## [EXTRACTED INFORMATION]

+--

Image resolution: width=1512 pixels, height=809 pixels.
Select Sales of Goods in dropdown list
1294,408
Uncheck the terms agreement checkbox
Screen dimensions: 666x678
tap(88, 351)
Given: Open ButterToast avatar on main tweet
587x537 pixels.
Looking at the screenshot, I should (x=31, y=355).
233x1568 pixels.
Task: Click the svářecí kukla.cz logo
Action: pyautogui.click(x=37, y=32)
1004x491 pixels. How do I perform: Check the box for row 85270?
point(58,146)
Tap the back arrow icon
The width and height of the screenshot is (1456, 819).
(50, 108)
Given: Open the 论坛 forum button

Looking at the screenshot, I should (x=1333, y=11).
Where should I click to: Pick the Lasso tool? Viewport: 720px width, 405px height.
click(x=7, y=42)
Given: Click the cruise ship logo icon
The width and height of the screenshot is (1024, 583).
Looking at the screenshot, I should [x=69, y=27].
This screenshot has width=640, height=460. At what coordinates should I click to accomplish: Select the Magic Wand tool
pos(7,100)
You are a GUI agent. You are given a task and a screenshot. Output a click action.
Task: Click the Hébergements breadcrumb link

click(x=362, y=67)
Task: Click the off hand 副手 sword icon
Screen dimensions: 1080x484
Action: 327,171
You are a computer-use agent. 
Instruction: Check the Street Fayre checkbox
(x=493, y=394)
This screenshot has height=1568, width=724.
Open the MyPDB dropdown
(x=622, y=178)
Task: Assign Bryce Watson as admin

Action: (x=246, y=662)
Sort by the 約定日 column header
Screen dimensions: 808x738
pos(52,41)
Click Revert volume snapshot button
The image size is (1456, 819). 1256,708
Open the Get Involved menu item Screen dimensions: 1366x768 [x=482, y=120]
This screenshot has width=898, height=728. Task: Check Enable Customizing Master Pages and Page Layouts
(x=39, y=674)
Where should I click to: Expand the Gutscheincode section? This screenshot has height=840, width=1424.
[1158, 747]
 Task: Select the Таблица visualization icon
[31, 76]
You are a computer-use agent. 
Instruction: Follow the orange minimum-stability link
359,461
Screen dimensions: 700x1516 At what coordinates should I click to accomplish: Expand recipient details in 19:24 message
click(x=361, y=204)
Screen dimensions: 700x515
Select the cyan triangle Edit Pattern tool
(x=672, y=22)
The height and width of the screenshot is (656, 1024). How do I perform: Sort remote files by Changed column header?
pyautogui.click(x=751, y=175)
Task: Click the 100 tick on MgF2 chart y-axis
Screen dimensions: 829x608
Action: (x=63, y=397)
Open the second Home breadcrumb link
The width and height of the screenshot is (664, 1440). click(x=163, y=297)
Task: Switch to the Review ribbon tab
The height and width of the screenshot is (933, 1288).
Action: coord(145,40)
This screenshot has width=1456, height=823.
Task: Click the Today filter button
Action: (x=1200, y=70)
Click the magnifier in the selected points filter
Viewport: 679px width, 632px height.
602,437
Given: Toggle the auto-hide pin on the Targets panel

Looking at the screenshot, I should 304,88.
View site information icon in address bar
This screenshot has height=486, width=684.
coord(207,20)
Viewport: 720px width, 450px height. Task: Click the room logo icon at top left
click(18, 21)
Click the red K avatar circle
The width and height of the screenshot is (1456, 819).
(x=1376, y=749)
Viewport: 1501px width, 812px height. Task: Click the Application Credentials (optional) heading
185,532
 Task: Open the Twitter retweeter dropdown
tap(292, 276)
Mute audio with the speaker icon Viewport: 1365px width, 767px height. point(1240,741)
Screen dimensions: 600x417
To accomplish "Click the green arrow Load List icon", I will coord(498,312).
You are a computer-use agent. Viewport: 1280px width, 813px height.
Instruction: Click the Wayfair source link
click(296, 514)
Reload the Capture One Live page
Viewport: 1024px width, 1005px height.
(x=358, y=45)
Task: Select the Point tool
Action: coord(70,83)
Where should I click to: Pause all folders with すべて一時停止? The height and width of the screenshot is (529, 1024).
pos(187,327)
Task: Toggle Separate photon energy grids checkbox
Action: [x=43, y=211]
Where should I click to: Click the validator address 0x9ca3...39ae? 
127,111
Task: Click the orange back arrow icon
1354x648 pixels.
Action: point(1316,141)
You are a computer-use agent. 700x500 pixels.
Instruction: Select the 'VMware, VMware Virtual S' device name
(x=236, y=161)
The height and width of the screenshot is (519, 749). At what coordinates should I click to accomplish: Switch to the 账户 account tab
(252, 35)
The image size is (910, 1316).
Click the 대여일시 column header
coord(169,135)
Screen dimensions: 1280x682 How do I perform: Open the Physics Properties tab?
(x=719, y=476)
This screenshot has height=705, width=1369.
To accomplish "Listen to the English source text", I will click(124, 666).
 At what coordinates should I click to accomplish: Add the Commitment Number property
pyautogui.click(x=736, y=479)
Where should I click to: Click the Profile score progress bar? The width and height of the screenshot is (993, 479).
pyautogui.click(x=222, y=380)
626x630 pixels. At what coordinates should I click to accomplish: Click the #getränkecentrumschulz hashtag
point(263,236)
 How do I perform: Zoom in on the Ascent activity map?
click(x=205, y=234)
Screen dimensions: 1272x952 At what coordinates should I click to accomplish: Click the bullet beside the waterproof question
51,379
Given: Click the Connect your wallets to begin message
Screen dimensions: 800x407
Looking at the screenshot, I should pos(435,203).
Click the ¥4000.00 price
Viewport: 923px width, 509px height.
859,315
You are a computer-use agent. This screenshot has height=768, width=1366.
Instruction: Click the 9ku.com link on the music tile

+--

## [TASK TO CARRY OUT]
Whenever a line of the material above contains the string "agent", copy that line out.

## [SOLVED EXERCISE]
You are a GUI agent. You are given a task and a screenshot. Output a click action.
You are a computer-use agent. 
You are a computer-use agent. 
You are a computer-use agent. Viewport: 1280px width, 813px height.
You are a computer-use agent. 700x500 pixels.
You are a computer-use agent. This screenshot has height=768, width=1366.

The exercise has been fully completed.